Ukrainian forces evacuate a wounded soldier amid an exchange of artillery fire with Russian forces southeast of Kupyansk, Ukraine, in September 2023.  (Heidi Levine/for The Washington Post)
By David L. Stern Washington Post

KYIV – Around 43,000 Ukrainian soldiers have died since Russia invaded in 2022, Ukrainian President Volodymyr Zelenskyy said Sunday, in apparent response to President-elect Donald Trump’s claim hours earlier that Kyiv had “lost” some 400,000 soldiers in battle “and many more civilians.”

In a post on Telegram, Zelenskyy wrote that Ukraine had about 370,000 “cases of providing assistance to the wounded.” “Approximately 50% of the wounded return to the ranks, and all wounds, including minor and repeated ones, are recorded.”

Zelenskyy’s count Sunday was greater than the 31,000 he reported in February but remained far below estimates by Western intelligence agencies. He did not say how many troops were missing, a number believed to be significant.

Russia, Zelenskyy said, had suffered 198,000 killed and more than 550,000 wounded.

Last week, Zelenskyy disputed a report of around 80,000 deaths published by the Wall Street Journal. The true count, he told the Japanese agency Kyodo News, was “less, much less,” but he did not give details.

Trump, posting on his Truth Social platform on Sunday, called Ukrainian losses ridiculous. He did not clarify whether his 400,000 included both dead and wounded.

He wrote that “close to 600,000 Russian soldiers lay wounded or dead, in a war that should never have started, and could go on forever.”

The exchange came a day after Zelenskyy and Trump met in Paris, their first face-to-face encounter since Trump’s election in November. French President Emmanuel Macron hosted the pair Saturday at the Élysée Palace before all attended a ceremony to reopen the Notre Dame cathedral.

Trump, in his post Sunday, wrote that Zelenskyy and Ukraine “would like to make a deal and stop the madness.”

“There should be an immediate ceasefire, and negotiations should begin,” Trump wrote. “If (the war) keeps going, it can turn into something much bigger, and far worse. I know Vladimir (Putin) well. This is his time to act.”

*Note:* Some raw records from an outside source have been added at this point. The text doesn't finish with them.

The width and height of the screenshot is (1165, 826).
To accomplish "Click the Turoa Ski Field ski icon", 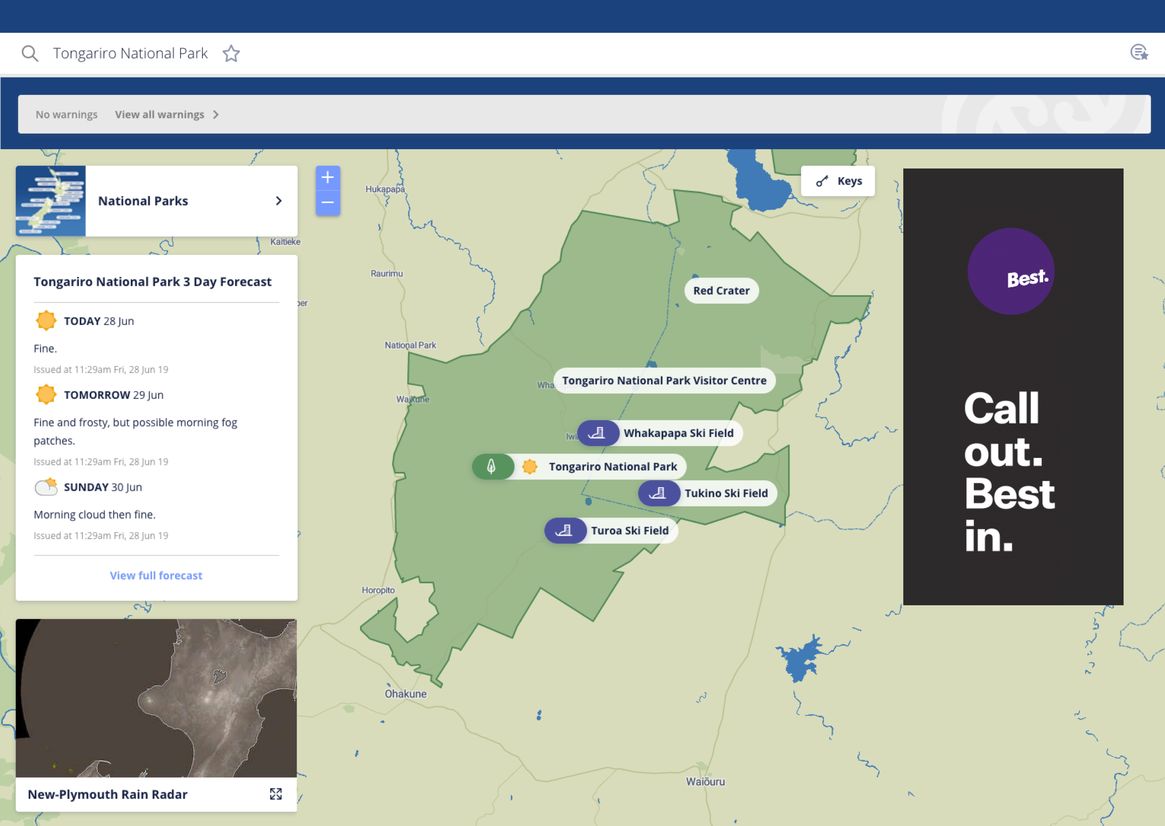I will (564, 531).
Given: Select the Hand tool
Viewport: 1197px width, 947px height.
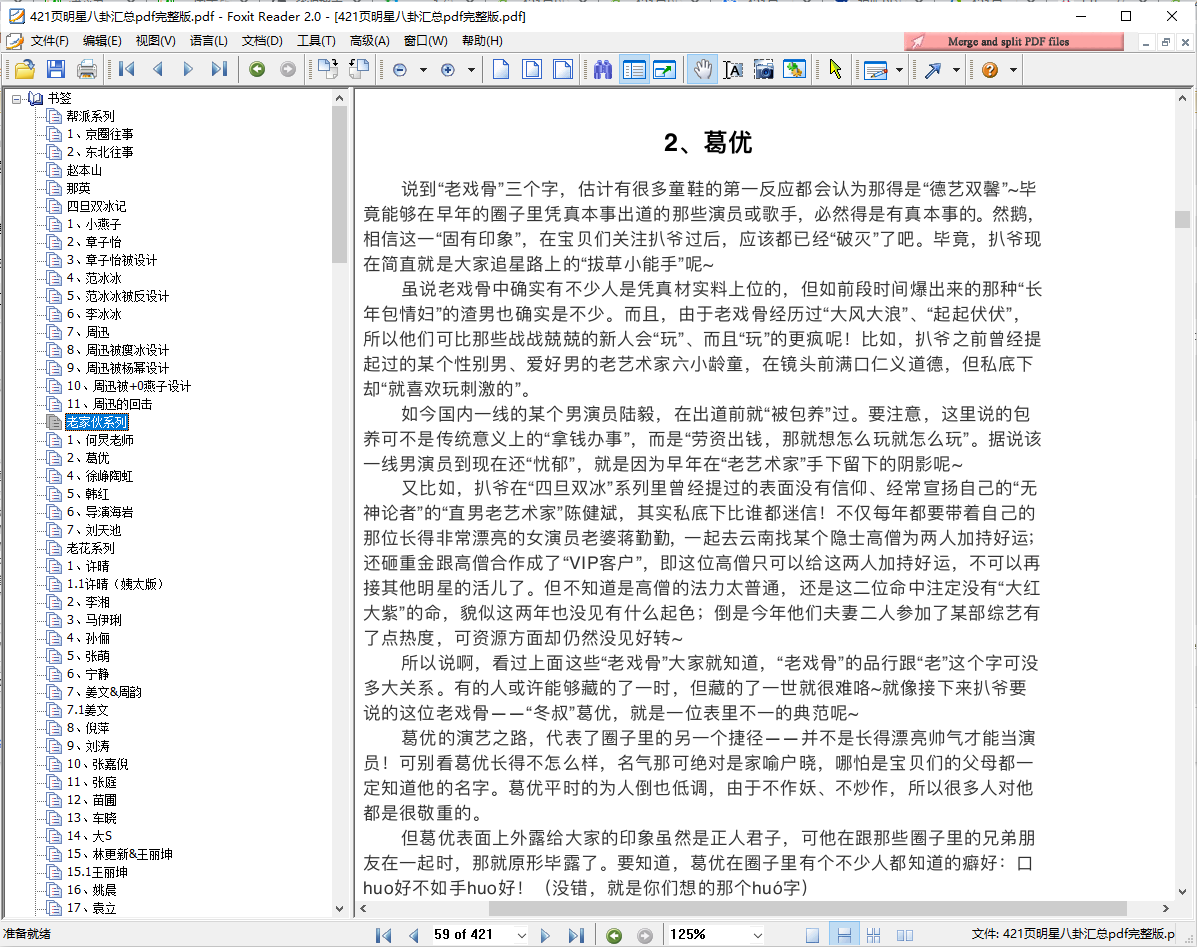Looking at the screenshot, I should (x=702, y=70).
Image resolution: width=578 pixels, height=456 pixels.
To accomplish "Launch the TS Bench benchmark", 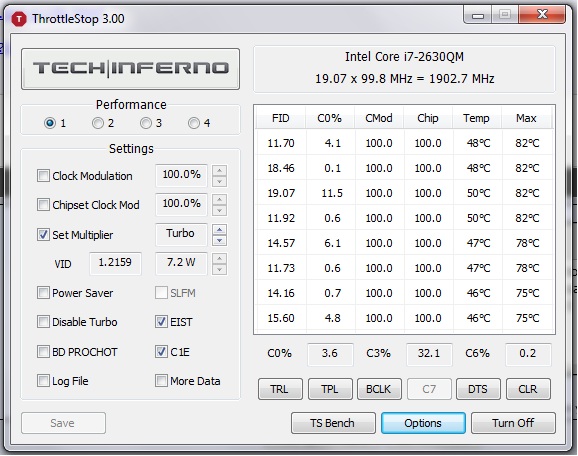I will (333, 423).
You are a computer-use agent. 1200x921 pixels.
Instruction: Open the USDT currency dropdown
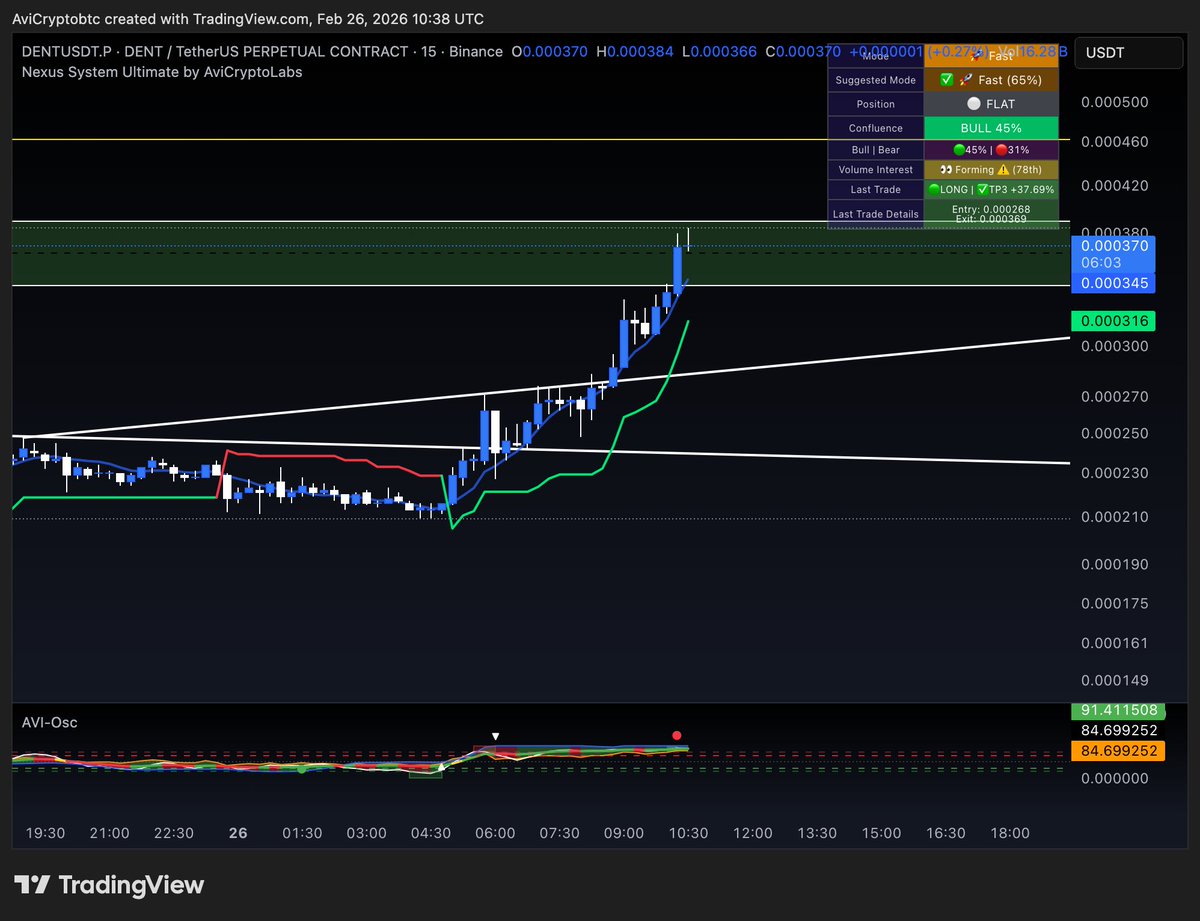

Zelenskyy described their meeting Saturday as “good.”

“We discussed important things on the battlefield in Ukraine and in the global situation – from our front to North Korea,” he wrote on Telegram. He wrote that Ukraine required “a just and strong peace that the Russians will not destroy in a few years, as they have already done.”

He reiterated Kyiv’s need for security guarantees from its Western allies. He also wrote of “thousands” of Ukrainian military personnel and civilians in Russian captivity, as well as Ukrainian children deported to Russia.

“This is what this war is all about,” Zelenskyy wrote. “It cannot be finished with just a piece of paper and a few signatures.”

“War should not be endless,” he wrote, but “peace should be permanent and reliable.”